El culto capitalista contradice el mensaje cristiano de opción por la pobreza como vía de libertad espiritual y aún el sentido judío del exilio y la distancia de dios. Pero el capitalismo no está organizado como una religión. Su estructura es mucho más efectiva porque carece de escrúpulos y no pretende salvar a nadie ni encontrar un sentido. Lo suyo es pasárselo bien sin sentido, sobre todo si la mayoría lo pasa muy mal. Pero ¿qué le vamos a hacer? En la democracia moderna se dice que la razón la tiene la mayoría, y su miseria es proporcional a su ignorancia: una es a razón de otra. A pesar de no aparecer como religioso en sentido estricto, el capitalismo tiene sus preceptos, que deben anular los de las religiones que son su competencia. Lo hace con maestría, tomándolas como aliadas en un modelo relativista acrítico que en mucho le favorece, por ejemplo mediante la anulación del sentido del rescate en la revelación cristiana y la cooptación de la bondad y del sentido escatológico de la salvación en la doctrina moral del apremio (organización jerárquica y piramidal de la sociedad y del trabajo apoyada en sistemas de incentivos, recompensas y penalizaciones y en evaluaciones supuestamente objetivas de competencias predefinidas). En realidad la meritocracia es intrínsecamente contraria a la justicia; es excluyente de quienes no producen y por tanto no son útiles al sistema económico. Por otra parte, la idea de recompensa es antagónica respecto de la del rescate: incluso para el cristiano, el hombre ya ha sido salvo por Dios, rescatado a la muerte; la promesa de salvación por el dinero, el mérito, el reconocimiento, la obediencia a la moral y a las leyes humanas no hacen sino negar que Dios sea suficiente para salvar al hombre, pues niegan que el hombre esté (a) salvo.
★ ★ ★ ★
Según el fragmento sobre el capitalismo, ¿a quiénes excluye la meritocracia? Los ítems provienen de una fuente distinta.

ÍTEMS>
★ ★ ★ ★
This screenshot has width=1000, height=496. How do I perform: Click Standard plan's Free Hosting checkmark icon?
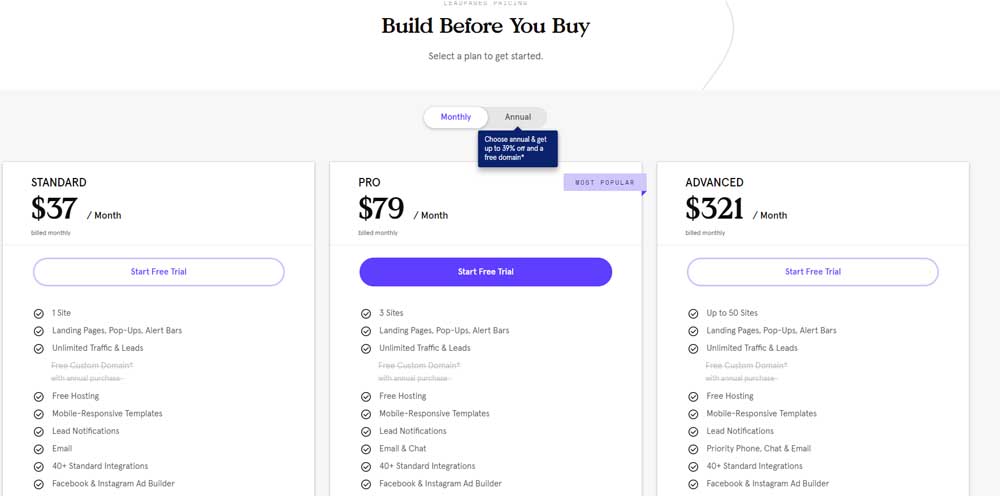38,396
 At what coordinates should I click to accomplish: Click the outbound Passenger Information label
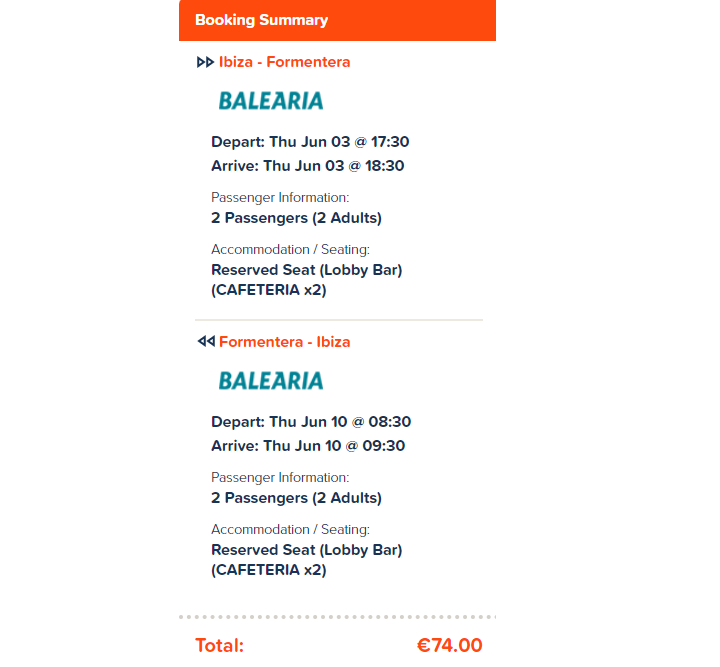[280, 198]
★ ★ ★ ★
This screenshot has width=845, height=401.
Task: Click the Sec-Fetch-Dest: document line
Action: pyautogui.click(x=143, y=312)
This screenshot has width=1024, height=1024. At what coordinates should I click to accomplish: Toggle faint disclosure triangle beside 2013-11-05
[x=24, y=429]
★ ★ ★ ★
RESULTADO> A quienes no producen y, por tanto, no son útiles al sistema económico.